Consider the following situation: the node has 100 GB of RAM, but the ES heap size is 30 GB.
Does this mean that ES will only ever use 30 GB of RAM? And the other 70 GB will go unused?
If not, than what how does it use the memory.
P.S. I see lots of articles on setting the correct size of the heap, but can't find anything that describes what it is and how it works in relation to ES.
I think that's not quite the case. It's normal to see the Elasticsearch process using more memory than the configured heap size (usually not more than 2×). It also indirectly uses the rest of the available memory in the system via the filesystem cache. A node with 100GB of memory may well perform better than a node with 64GB of memory even though Elasticsearch's heap size is 30GB in both cases. The filesystem cache is very important. The extra memory is not wasted.

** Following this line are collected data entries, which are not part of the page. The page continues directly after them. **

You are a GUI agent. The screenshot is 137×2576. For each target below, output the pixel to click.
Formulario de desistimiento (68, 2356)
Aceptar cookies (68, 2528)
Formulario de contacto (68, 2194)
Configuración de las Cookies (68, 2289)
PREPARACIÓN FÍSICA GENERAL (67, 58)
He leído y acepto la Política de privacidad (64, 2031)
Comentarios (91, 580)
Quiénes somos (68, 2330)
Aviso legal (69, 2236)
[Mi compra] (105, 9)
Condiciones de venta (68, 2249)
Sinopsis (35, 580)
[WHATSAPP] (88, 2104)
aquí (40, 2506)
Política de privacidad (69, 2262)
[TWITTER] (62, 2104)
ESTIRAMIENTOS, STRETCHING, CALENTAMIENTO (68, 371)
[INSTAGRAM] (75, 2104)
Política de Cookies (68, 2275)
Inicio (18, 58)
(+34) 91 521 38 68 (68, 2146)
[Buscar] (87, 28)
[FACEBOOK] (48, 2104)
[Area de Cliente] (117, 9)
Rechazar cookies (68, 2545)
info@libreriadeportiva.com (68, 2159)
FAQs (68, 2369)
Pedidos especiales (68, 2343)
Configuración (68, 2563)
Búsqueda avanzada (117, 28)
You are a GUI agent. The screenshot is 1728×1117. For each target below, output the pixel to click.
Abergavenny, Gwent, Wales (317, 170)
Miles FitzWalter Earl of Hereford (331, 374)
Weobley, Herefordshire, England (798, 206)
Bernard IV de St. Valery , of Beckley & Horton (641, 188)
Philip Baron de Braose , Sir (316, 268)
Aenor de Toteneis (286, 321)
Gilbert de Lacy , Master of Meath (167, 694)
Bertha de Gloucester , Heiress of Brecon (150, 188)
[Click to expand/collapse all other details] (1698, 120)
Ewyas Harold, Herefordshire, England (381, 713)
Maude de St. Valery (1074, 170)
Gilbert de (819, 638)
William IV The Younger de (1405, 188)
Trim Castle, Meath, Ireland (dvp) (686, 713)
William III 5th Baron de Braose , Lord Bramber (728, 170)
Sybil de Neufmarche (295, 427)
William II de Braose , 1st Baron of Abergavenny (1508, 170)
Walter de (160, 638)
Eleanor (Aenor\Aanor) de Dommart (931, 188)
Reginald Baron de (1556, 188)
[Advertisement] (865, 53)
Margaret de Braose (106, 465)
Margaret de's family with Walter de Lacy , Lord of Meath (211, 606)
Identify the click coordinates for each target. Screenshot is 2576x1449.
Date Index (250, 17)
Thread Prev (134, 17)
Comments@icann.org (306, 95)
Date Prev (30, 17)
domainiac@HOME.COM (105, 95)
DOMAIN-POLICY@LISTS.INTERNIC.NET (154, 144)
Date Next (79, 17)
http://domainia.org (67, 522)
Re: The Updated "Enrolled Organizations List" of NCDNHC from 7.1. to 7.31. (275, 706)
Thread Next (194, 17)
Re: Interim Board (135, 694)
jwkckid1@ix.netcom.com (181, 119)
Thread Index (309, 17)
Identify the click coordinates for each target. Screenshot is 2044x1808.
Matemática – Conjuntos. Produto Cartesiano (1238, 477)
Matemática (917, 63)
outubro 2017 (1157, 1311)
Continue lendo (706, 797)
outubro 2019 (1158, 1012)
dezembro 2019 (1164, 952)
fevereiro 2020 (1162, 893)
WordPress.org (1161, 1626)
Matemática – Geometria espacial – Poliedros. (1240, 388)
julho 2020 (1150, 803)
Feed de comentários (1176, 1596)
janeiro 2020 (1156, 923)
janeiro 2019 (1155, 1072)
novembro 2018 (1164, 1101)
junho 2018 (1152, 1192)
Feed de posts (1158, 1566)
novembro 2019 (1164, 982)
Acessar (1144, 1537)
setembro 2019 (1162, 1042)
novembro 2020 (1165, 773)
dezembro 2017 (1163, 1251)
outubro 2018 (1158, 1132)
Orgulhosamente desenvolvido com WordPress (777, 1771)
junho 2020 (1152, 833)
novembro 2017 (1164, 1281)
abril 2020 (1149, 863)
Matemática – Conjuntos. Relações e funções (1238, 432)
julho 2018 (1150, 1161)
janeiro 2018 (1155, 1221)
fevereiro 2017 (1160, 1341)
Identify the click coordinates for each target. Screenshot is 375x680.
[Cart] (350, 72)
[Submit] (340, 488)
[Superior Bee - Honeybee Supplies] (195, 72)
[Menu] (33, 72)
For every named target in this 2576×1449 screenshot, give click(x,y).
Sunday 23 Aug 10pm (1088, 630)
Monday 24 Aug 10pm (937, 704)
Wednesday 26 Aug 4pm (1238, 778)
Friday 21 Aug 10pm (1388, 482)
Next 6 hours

I'm not sure I understand the distinction. The OS provides the RAM that the JVM uses too, both for the heap and for everything else. Your original question was whether this extra memory was used or not, and the answer is that it is indeed used.
Elasticsearch (really Lucene) puts a lot of effort into accessing files in a way that increases the chances that the data it needs is already cached, and a larger filesystem cache can make that much easier.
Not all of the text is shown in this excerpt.